WHAT YOU SHOULD DO: The goal is an unaltered copy of the records below, minus any images.

(EXERCISE DATA)

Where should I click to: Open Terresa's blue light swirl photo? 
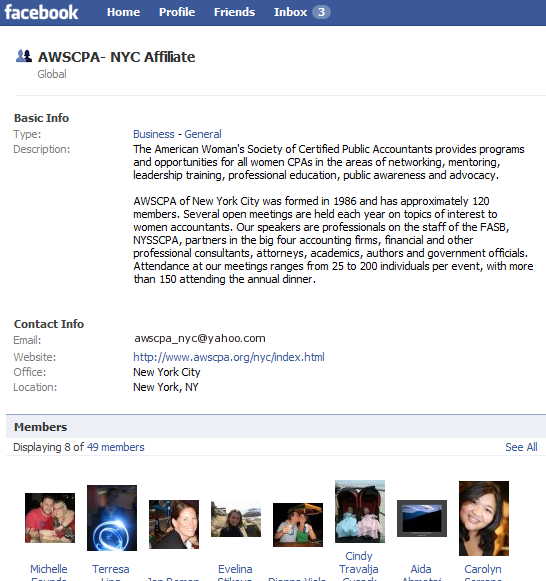[x=112, y=518]
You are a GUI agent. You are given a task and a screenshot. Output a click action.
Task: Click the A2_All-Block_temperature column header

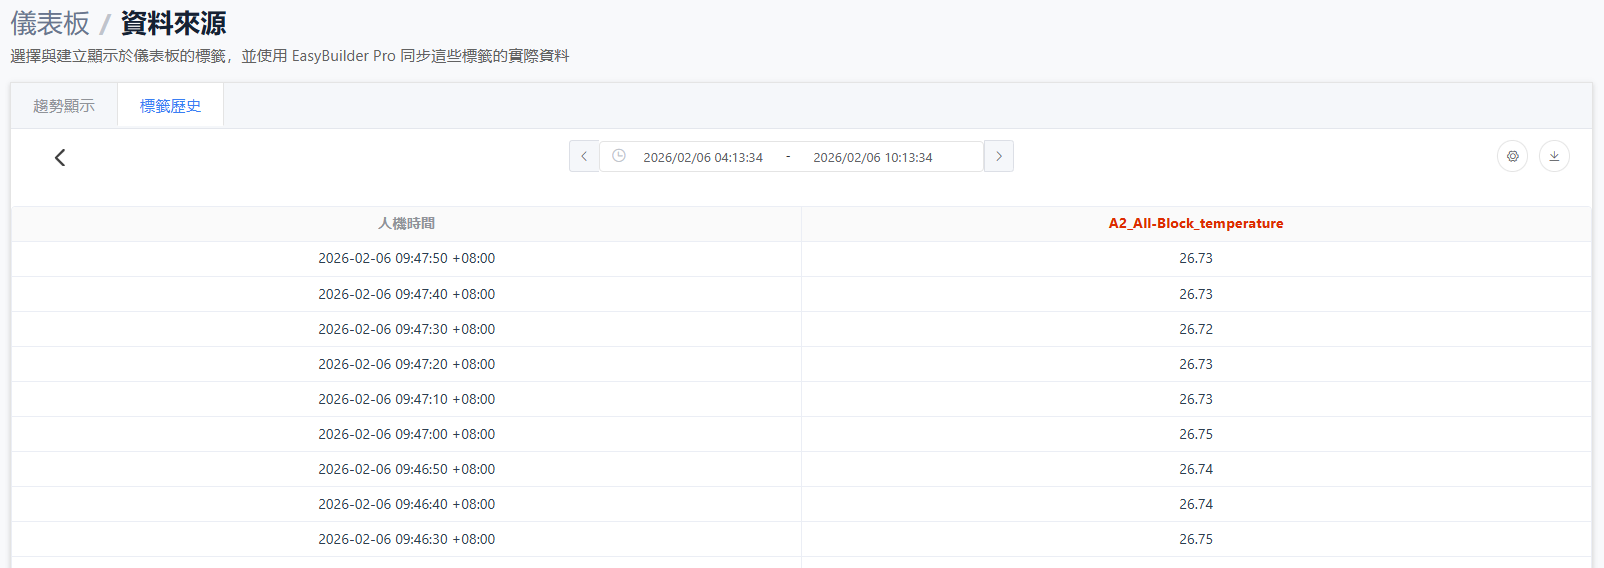coord(1195,224)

(End EXERCISE DATA)

ANSWER:
Where should I click to: Open Terresa's blue light swirl photo? 
[x=112, y=518]
You are a GUI agent. You are given a task and a screenshot. Output a click action.
Task: Click the A2_All-Block_temperature column header

coord(1195,224)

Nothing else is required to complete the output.